REQUIRED WORK ->
1. List every person mentioned by name in the call transcript.
2. Answer these questions using the call transcript:
(a) According to the questioner, at roughly what occupancy level did the company end the quarter?
(b) What leased percentage does Jerry Sweeney say the company stands at today?
(c) What ownership share does Jerry Sweeney say the company held in the Delaware office property?

TEXT EXTRACT ->
** begin **

Thanks. Good morning. Just to follow-up on Brendan’s question on use of capital, when you think about your $200 million of cash and also the money that you could get coming in from asset sales, do you think there is a greater probability that you used that to tender for some higher coupon bonds early or are you more inclined to put that money to work through acquisition?

Jerry Sweeney

Well, look, I mean, we are keeping all of our options right now, between Tom’s efforts and Howard’s effort, they are spending a lot of time accessing their various points in the market whether it’s on the debt side or the acquisition side. And my guess is we will probably do a combination of both things. I mean, we do have the objective of continued strength in the balance sheet. Clearly, the current rate environment today and our experience in the fourth quarter on tendering for bonds is that it’s a good strategy, but as rates have continued to compress asset spreads. It gets to be an increasingly tough mathematical exercise. So, we have several avenues. One is to simply retain the cash and use that to deploy into direct acquisitions. We can pay down some of the bank term loans or pieces thereof. We could look at make holes on near-term bonds or tender for bonds. And certainly as the acquisition pipeline continues to build, that will be a key element in our thinking as well.

Josh Attie - Citi

Okay, thanks. And how should we think about the progression of occupancy over the remainder of the year, you ended the quarter little under 88%, so yes, 200 basis points of growth the next three quarter. It sounds like you have a lot of leases of having commenced, but you probably also have some vacates, what should we expect in terms of the progression of those commencements in occupancy growth over the next three quarters? Is it going to be relatively even or are there loans we should be aware of?

Jerry Sweeney

Yeah, I think then in the – what we have outlined before is we would expect a lot of that actual occupancy growth to occur in the second half of the year. I think as we are looking at the run rate now, Josh, we have the things we are focused on it feels very good the first quarter is this increasing spread between our leasing and our occupancy levels. And really our leasing targets really are paramount, that’s what creates the forward momentum on all the operating metrics. But we would expect that next quarter occupancy will be very much in the same range where we are now to the accelerating beyond that in the third and fourth quarter. And certainly we’re very happy where we stand today at 90.8% lease with a big pipeline of deals, a lot of those deals were forward commencements.

Josh Attie - Citi

And then also when you look at the leasing pipeline it sounds like the spread should get better because the spread – cash spread guidance is 4 to 6, you were 3.5 in the first quarter so, should we expect that the spreads are also going to improve the next few quarters.

Jerry Sweeney

Yeah, look – I think they will continue to kind to be within that bandwidth some quarters, I think just depending on the timing of the deal, the market of the deal, but I think overall again another reason why we held both the same store NOI growth and the mark-to-market target is everything is progressing as expected.

Josh Attie - Citi

Okay, thanks. And then just lastly, could you – could you may be tell us the cap rate on the Delaware office sale?

Jerry Sweeney

Yeah, I think the cap rate on the Delaware office sale is about $140 of square foot. The cap rate is we almost look as almost an irrelevant consideration only from this standpoint. The tenant had occupied pretty much the entire complex had near-term lease expirations. So far, it’s really a binary outcome. The rental rate they were paying was well above existing market by a significant factor. So, I think how we are touched on the income that we will lose is part of the sale. But I think from our standpoint being a 20% owner and we contribute this profit to a venture a number of years ago when harvest to the great amount of value with that point and our venture with Macquarie went through two other success of partners and I think our partners felt that now was a good time to sell as opposed to facing that binary outcome. We are good partners and we felt that was a sage decision and we went up selling at the tenant that really had an objective of only in the real-estate as opposed to leasing it.

** end **

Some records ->
** begin **

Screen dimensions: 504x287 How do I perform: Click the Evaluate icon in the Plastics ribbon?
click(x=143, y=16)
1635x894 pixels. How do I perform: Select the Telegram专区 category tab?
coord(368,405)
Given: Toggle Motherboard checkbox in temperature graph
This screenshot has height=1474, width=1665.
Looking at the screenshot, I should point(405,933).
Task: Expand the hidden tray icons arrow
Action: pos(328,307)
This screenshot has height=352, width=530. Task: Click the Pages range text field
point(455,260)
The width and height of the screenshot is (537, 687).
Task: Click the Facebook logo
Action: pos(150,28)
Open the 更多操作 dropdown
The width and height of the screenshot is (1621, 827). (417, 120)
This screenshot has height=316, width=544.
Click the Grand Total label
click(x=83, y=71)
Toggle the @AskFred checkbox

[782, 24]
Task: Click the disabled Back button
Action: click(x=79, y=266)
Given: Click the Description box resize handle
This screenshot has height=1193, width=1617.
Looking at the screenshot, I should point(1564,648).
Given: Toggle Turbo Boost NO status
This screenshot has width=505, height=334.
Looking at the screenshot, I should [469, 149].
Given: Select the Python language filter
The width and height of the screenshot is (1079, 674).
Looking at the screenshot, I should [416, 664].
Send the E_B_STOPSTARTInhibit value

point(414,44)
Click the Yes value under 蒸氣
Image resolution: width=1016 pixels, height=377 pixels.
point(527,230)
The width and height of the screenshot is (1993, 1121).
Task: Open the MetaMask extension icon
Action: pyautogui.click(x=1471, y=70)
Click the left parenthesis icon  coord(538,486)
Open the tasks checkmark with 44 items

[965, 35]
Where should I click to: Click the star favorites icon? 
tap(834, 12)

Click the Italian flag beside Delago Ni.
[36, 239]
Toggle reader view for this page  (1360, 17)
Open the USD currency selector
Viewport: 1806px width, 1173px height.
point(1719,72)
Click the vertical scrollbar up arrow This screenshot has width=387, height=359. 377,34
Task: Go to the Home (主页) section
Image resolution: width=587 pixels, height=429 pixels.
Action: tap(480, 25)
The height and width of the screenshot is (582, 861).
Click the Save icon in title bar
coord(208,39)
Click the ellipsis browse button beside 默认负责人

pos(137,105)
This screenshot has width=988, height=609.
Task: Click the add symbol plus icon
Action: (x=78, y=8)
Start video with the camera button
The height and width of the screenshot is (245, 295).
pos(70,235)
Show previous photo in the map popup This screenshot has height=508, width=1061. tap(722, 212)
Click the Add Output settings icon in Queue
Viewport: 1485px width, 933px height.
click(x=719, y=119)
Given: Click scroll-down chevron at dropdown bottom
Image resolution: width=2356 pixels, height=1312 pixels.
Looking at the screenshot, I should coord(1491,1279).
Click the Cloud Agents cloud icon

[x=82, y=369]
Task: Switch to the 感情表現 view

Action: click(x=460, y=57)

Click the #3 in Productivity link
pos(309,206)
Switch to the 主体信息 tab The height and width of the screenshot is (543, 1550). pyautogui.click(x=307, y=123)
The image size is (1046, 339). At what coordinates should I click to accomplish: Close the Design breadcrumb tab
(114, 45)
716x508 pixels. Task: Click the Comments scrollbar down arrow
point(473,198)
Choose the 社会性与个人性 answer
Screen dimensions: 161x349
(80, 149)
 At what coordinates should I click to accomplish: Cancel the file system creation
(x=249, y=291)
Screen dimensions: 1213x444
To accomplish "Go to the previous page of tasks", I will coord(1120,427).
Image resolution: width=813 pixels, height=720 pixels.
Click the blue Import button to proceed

** end **

LIST OF SOLUTIONS ->
1. Brendan, Jerry Sweeney, Tom, Howard, Josh Attie

2.
(a) A little under 88%
(b) 90.8%
(c) 20%